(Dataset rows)
++++

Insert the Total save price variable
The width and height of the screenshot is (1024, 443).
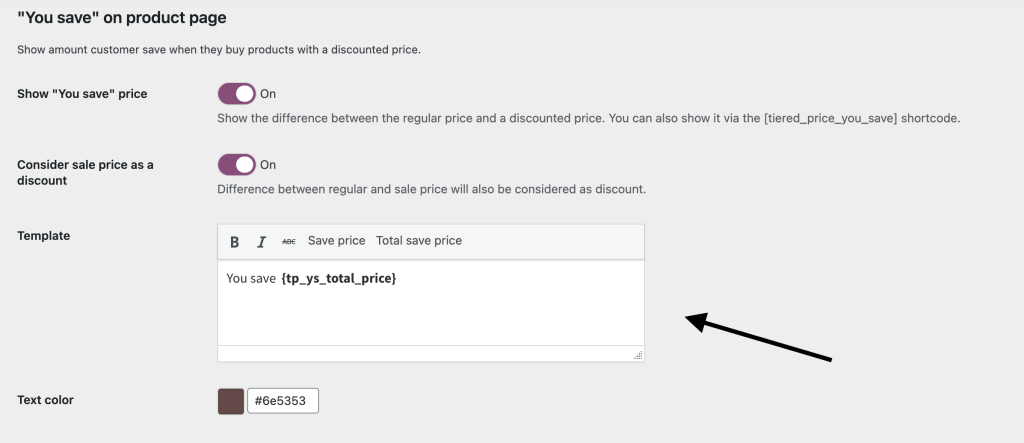coord(419,241)
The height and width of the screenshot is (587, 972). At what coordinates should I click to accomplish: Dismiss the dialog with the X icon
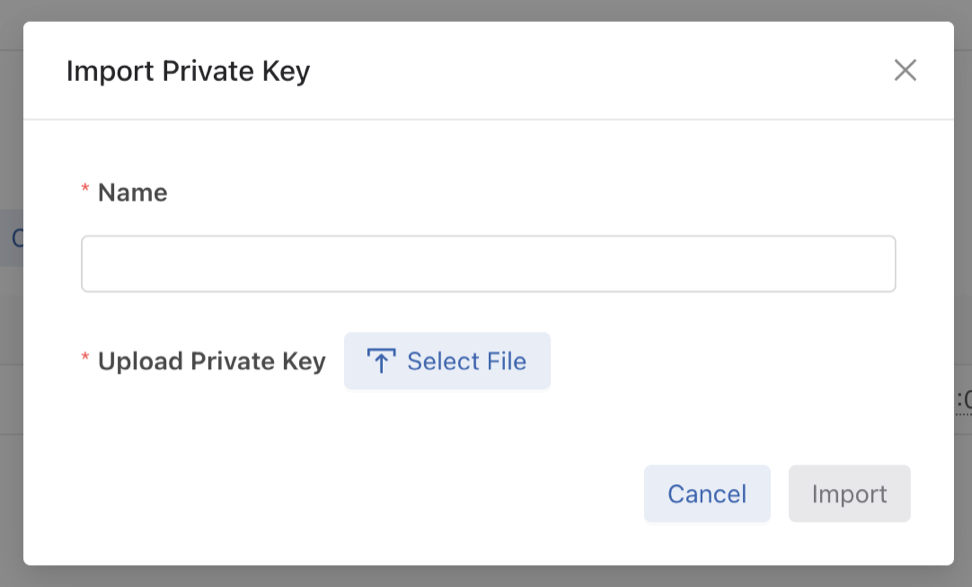point(905,70)
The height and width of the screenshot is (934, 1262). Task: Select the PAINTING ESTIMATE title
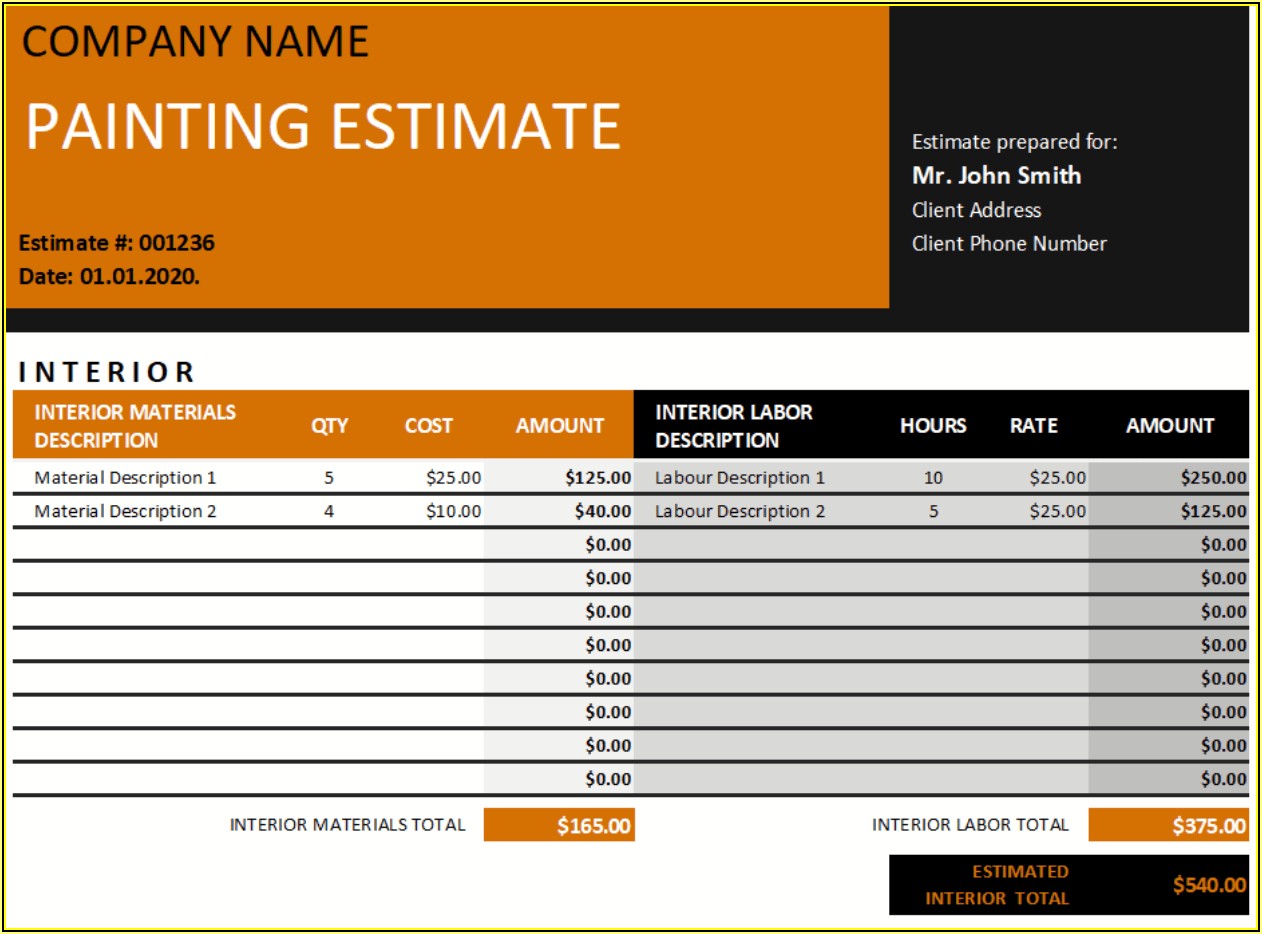(323, 127)
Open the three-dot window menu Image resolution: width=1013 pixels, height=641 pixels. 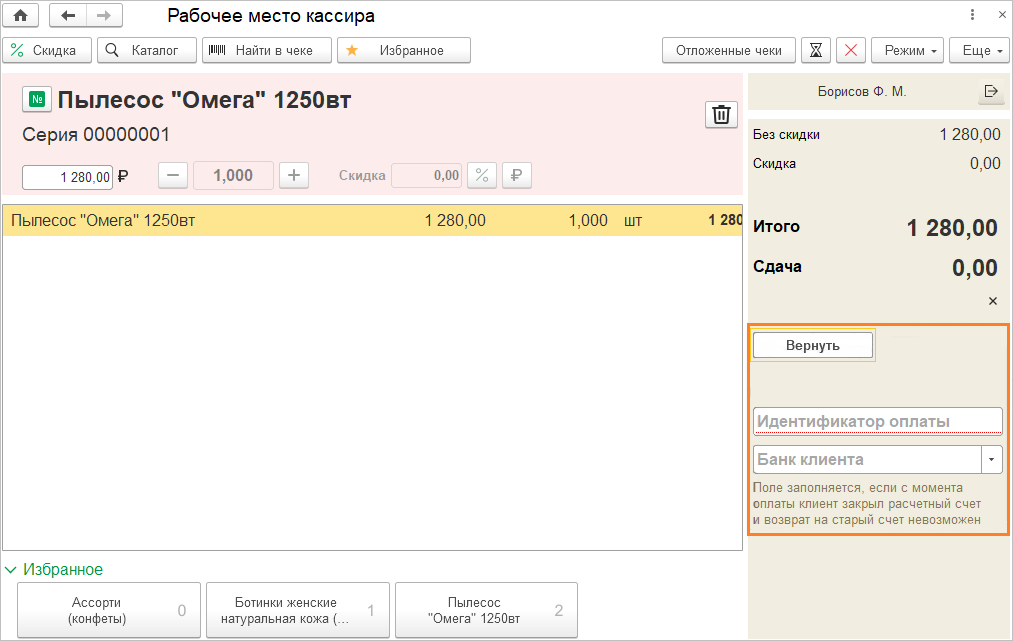pos(973,16)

++++

Exercise description: Report each line of the rows above that contains the word "screenshot", treating uppercase and lowercase as different.

Answer to the problem:
The width and height of the screenshot is (1024, 443).
The height and width of the screenshot is (587, 972). At what coordinates should I click to accomplish: Dismiss the dialog with the X icon
The height and width of the screenshot is (934, 1262). Task: Select the PAINTING ESTIMATE title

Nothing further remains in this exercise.